Il vicino, forse notando il mio turbamento, si avvicinò al cancello.
«Forse hai sbagliato indirizzo».
«No, lei abita qui, ne sono sicuro. Ci sono stato una volta».
«Come ti ho detto prima, ragazzo, questa casa è disabitata da ormai due anni. Guarda là, c’è pure il cartello con scritto “Affittasi”».
«Lei è sicuro di quello che dice?», chiesi.
«Certo, se ci fossero stati dei vicini, lo saprei di sicuro, no?», rispose lui accennando un sorrisetto divertito.
«Tutto bene, ragazzo?», aggiunse preoccupato.
«Sì, mi scusi», dissi frettolosamente.
Tornai a casa camminando e il piccolo vuoto che si era formato dentro di me la sera prima si fece un poco più largo.
 
 
«Beh, dai pensavo peggio, questo riso non è poi così male. Il tuo pollo invece?».

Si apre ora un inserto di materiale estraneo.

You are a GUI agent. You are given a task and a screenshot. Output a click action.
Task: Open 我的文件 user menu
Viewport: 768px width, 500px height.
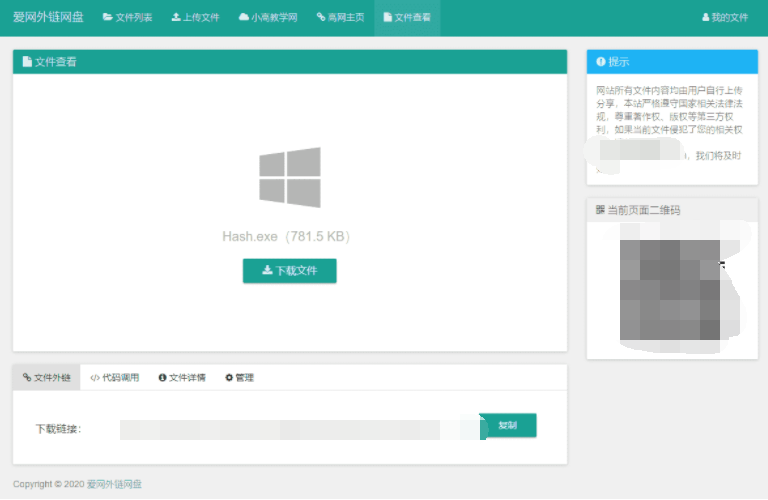tap(724, 18)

«Un po’ secco, ma passabile».
Mangiare sull’aereo mi ricordò quando alle elementari pranzavamo tutti insieme alla mensa, il cibo aveva lo stesso sapore, qualcosa che non ti piace ma che comunque trovi il coraggio di buttare giù.
Guardai per un secondo fuori dal finestrino e notai che il tempo stava di nuovo peggiorando. Qualche lampo illuminava l’orizzonte e in quel momento, senza rendermene conto, cominciai a contare.
«Uno, due, tre...», sussurrai.
«Che fai?», disse Clelia incuriosita.
Mi voltai di scatto come se mi avessero appena sorpreso a rubare.
«Oh, niente, è una cosa che ho imparato quando andavo al liceo».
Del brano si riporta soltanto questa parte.